We find the value of f'(c), and take the line y-f(c)=f'(c)(x-c) . We then translate this line

so that it hits the curve at any two points (since we translate, the slope remains

constant). The places where the translated curve hits the graph are x1,x2. It may

need some work (for one, it is not an actual proof), but I think it is essentially right.

 

[mrchris]

why couldn't you arbitrarily pick any two endpoints such that a<b in ℝ and then proceed with the definition of the MVT?

 

[mrchris]

If i try to use the proof I did earlier with the 3 cases, I can not have g(h) not defined at any points because we are told f is differentiable.

 

[Fredrik]

I also am not sure how to use the definition of the limit here. Is it not enough to say that since we are taking h>0, as h approaches 0, those values of h will all be positive?
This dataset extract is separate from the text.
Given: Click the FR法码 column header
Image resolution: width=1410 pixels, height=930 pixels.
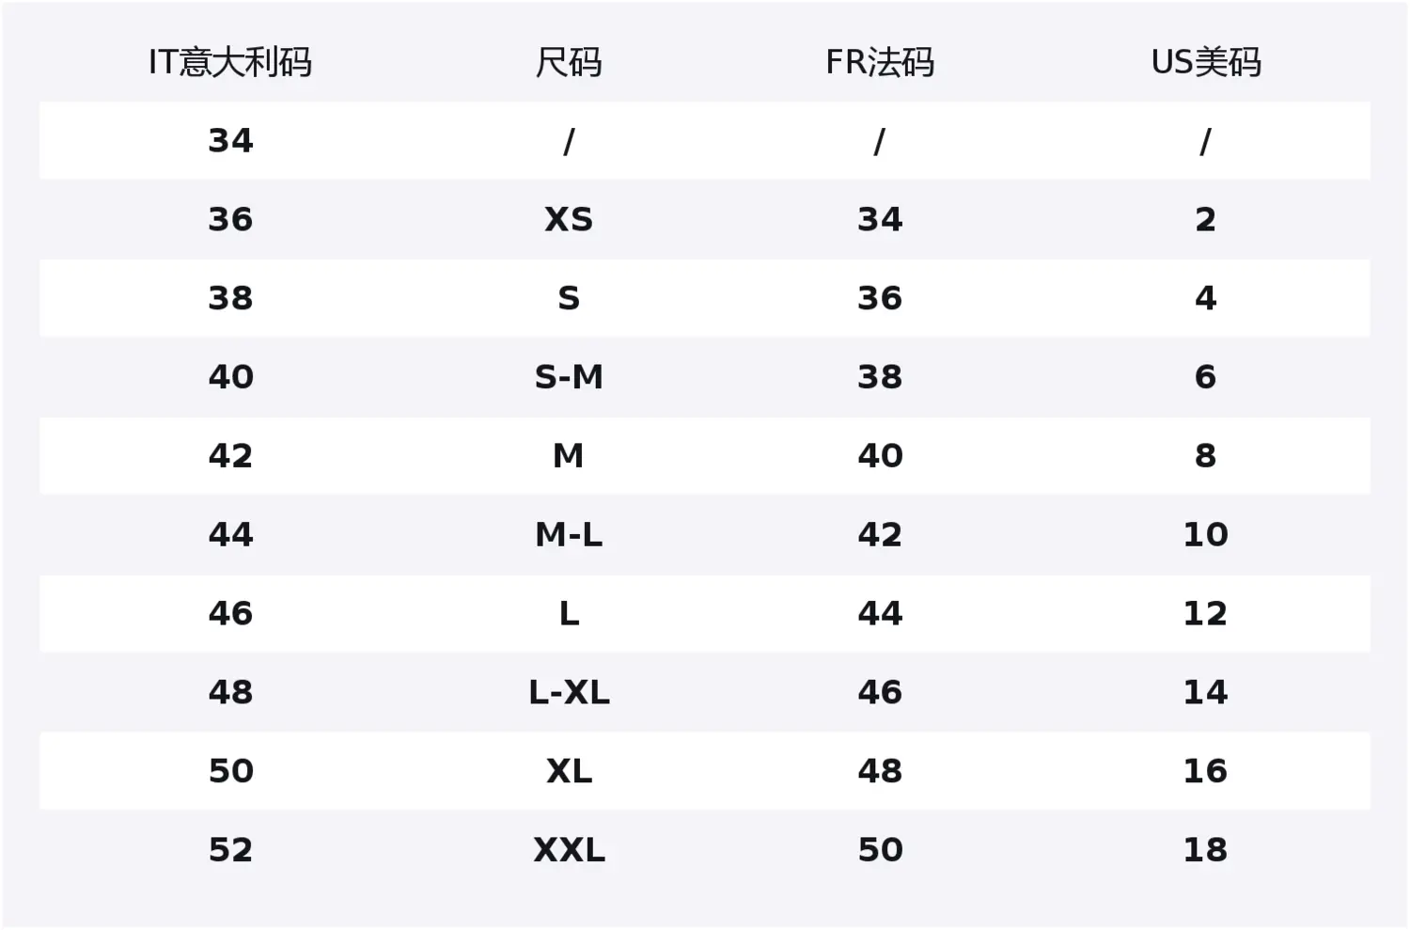Looking at the screenshot, I should (880, 62).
It's not enough, because if you haven't used the definition of the limit, you can't claim to have proved anything about the limit. Consider the related but slightly simpler problem of proving that if every term of a convergent sequence is <0, then the limit is ≤0. It's the same thing here. The statement is pretty obvious*, but you still need to prove it.

*) Actually it only seems obvious because we tend to implicitly assume that the definition we're using is consistent with our intuition about limits. As a student, you understand that the way that the definition has been presented to you means that it's universally agreed to be the best definition of the term "limit", and that it wouldn't be if mathematicians hadn't already determined that it's consistent with our intuition. So to argue that "it's obvious" is the same thing as arguing that "this thing wouldn't even be called a limit if someone hadn't already proved this".
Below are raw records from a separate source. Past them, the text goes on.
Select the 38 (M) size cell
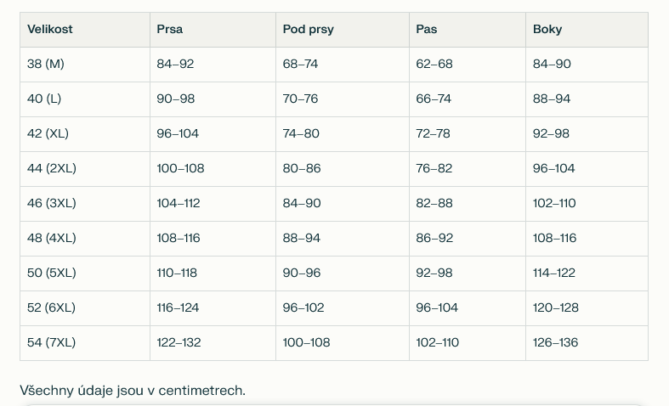Image resolution: width=669 pixels, height=406 pixels. point(46,64)
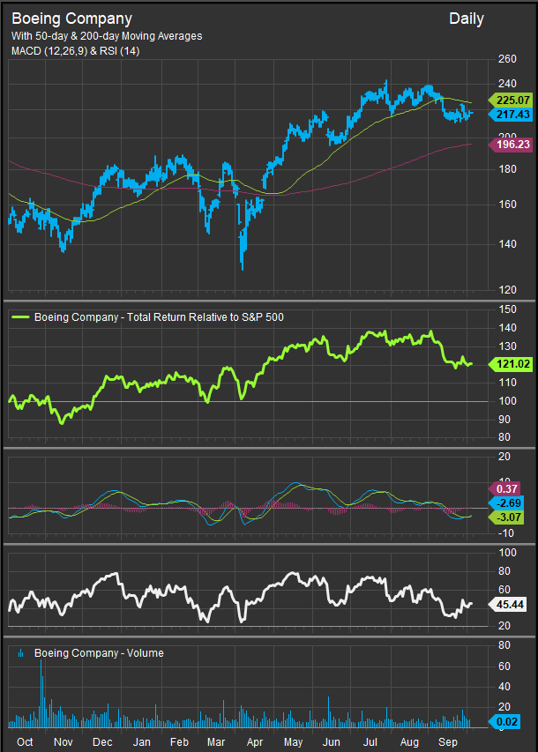Click the 0.37 MACD histogram value tag

pos(508,488)
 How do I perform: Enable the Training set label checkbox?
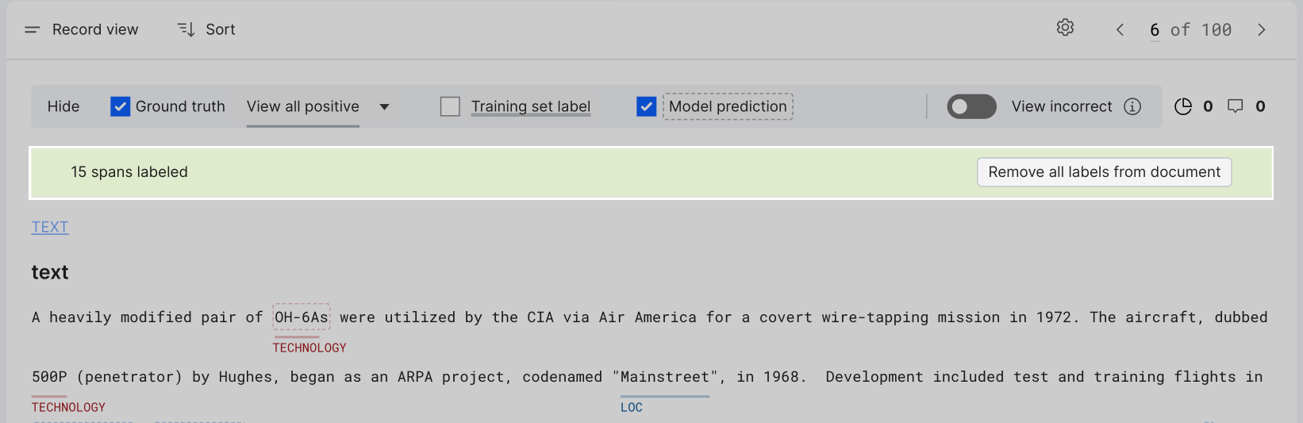pos(450,106)
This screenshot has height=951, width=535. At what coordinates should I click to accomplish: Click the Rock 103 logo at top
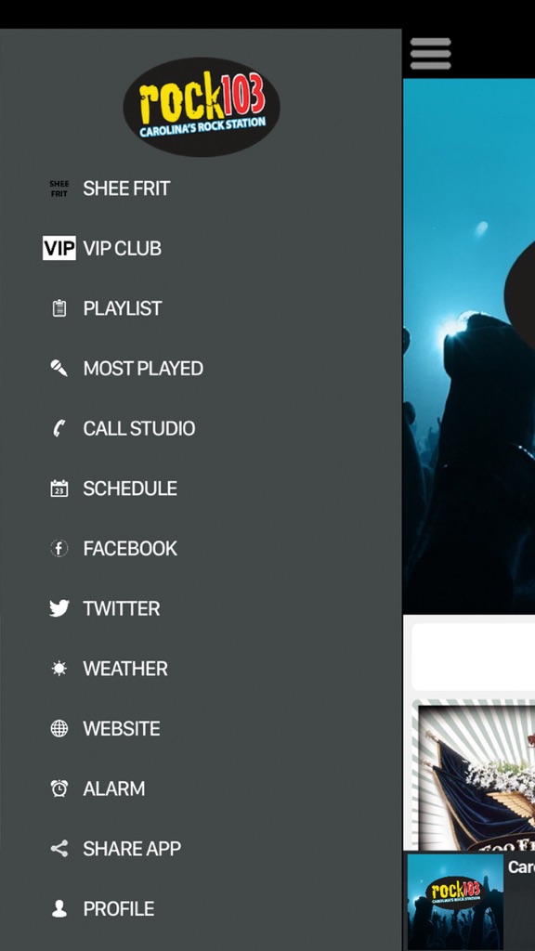coord(202,107)

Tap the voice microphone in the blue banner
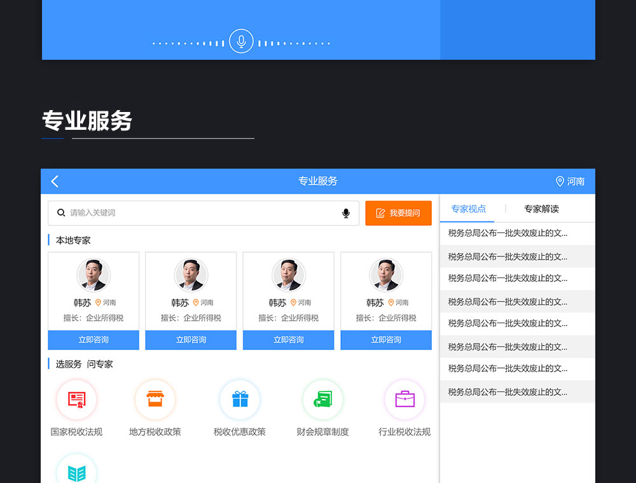click(x=241, y=41)
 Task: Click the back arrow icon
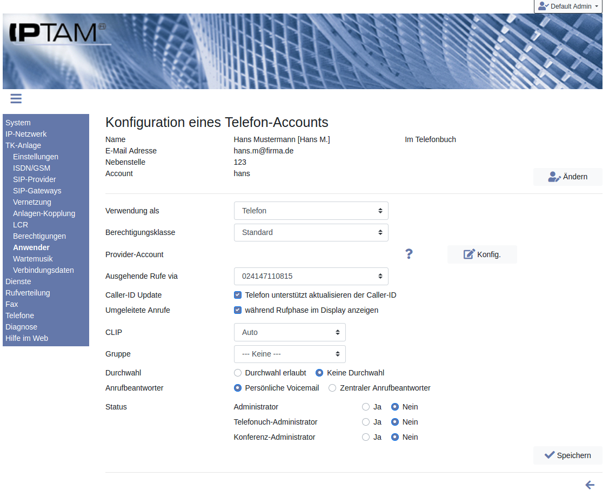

I'll do the proof for sequences. You should be able to figure out how to do the corresponding proof for functions.

Definition: x is said to be a limit of $\langle x_n\rangle_{n=1}^\infty$ if every open interval that contains x contains all but a finite number of terms of the sequence.

Theorem: If $\langle x_n\rangle_{n=1}^\infty$ is a convergent sequence in $\mathbb R$, and $x_n<0$ for all $n\in\mathbb Z^+$, then $\lim_n x_n\leq 0$.

Proof: Define $x=\lim_n x_n$. Suppose that x>0. Since $x_n\to x$, the open interval (x/2,3x/2) contains all but a finite number of terms. But none of the numbers in this interval are negative, so this contradicts the assumption that all the terms are <0.

and also, if g(0) is undefined, doesn't this mean that f is not differentiable on R because then f '(x) is not defined?

No, because f'(x) isn't defined as g(0), but as $\lim_{h\to 0}g(h)$. Note that a function doesn't have to be defined at 0 to have a limit at 0.